The reason I know I’m right is, as you know, after all these years I finally read John Locke. I’m telling you that man didn’t just make sense, he didn’t just use reason, he incited war.
What have you all incited? An echo chamber? Getting 70 million people to warn each other of the dangers of tyranny in the 21st century is not exactly a formidable accomplishment. The reason I write is not to be repeated, but because no one else is telling you the truth. You’re words are not powerful. They’re not. So stop. Or do better.
How to stop? Admit when your words are empty.
Action. That’s the only path towards the goal. Admit it. Who’s gonna do it? Which one of you is going to infuse their words with power? Who’s going to incite the war? Limbaugh? Prager? Shapiro? Fast rising Candace? Na. I don’t see any guts. Plenty of ambition, brainpower, recall, and in touch lexical choices, but no guts. Address the problem.
If you’re not doing that, then you’re wasting your time. Worse—you’re lying. Because the conservative aims are bought with blood. To suggest otherwise is simply lying. There’s no way around it.
If you’re not going to make me feel, if you’re not going to make me war, then stop. You’re embarrassing yourselves.
I’ve moved on to, Travels Into Several Remote Nations of the World by Lemuel Gulliver, by Jonathan Swift (known more popularly as, “Gulliver’s Travels”), but before I forget, I wanted to record my concluding thought on the infamous Locke.
It is well known that white people (nothing to do with skin color) generally—and just past playfully—ridicule black preachers (nothing to do with skin color) for their energy. “No need to get so excited. Just say what you’ve got to say and let us go home,” we comment.
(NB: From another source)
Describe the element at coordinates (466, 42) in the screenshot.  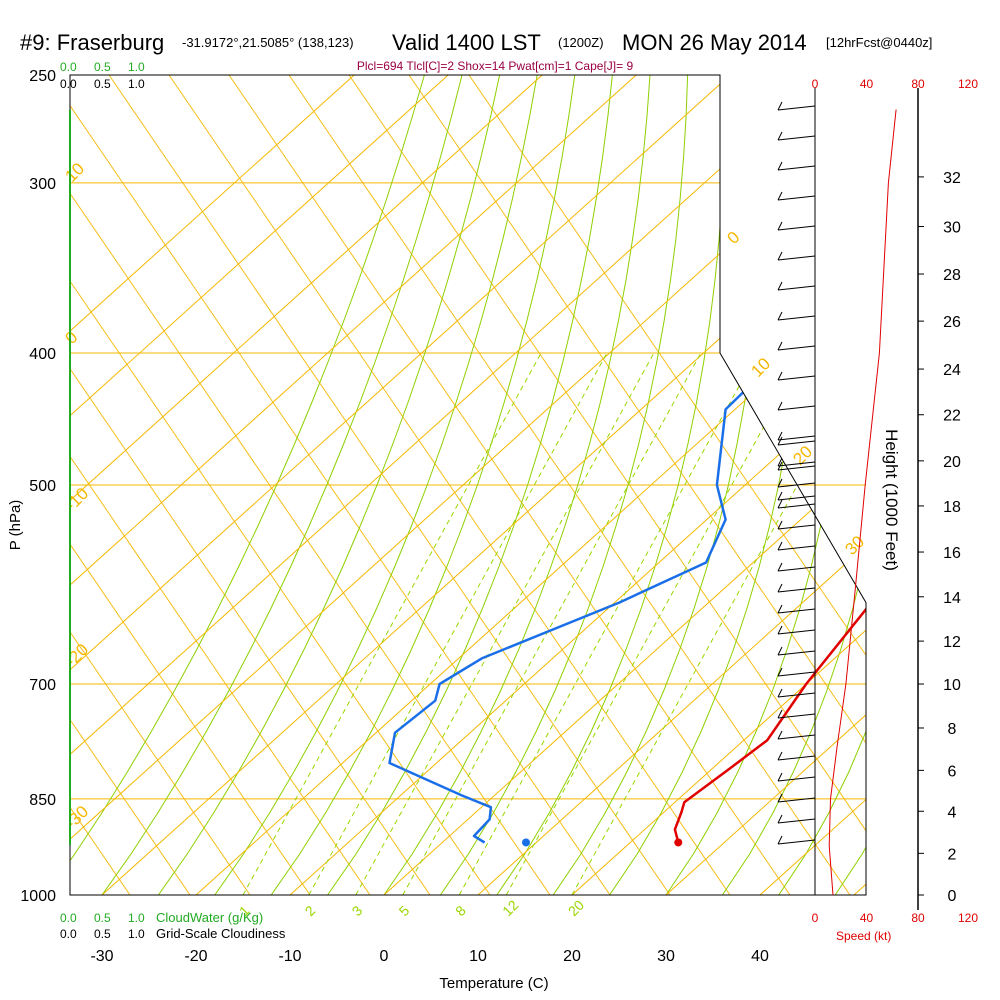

I was, accordingly, surprised to hear the following critique by my black mentor after we heard a particularly rousing sermon one day, at our black church. My mentor was a retired former Navy-man who had also worked in prisons. To temper my jubilant, childlike-wonder-filled praise, he replied, “I don’t like when preachers incite. And,” he continued, “now this may just be me, but it felt like he was inciting. I used to see this kind of thing in the prisons. It’s okay to be loud and full of passion—we are talking about the Lord, mind you—but sometimes some folk cross into inciting. Remember, Pete: not everyone that’s preaching is called.”
Returning to political philosophy, my concluding thought is this. I used to think the reason we weren’t assigned John Locke anymore was because he was irrelevant, being old and clearly having rued the day. But now, after reading his essay, in full, I see our predicament differently. The reason we don’t assign each other John Locke anymore is because he is dangerous. His writing and his ideas are so powerful that you will find yourself incited to make war upon our government. Promote an essay suggesting that, anytime government prevents its citizens from bettering their lives, war is the divinely approved method to change the situation? Heavens, no! We can’t have people reading this!
I, for my part, was driving down I-35, halfway to Cabelas’ guns and ammo department (already depleted), before I remembered that I have a family and that things in my climate controlled dwelling aren’t actually that bad—even without TV.
In short, before reading Locke—and subsequently fighting the war that makes America great again—read your Bible. Best to put first things first.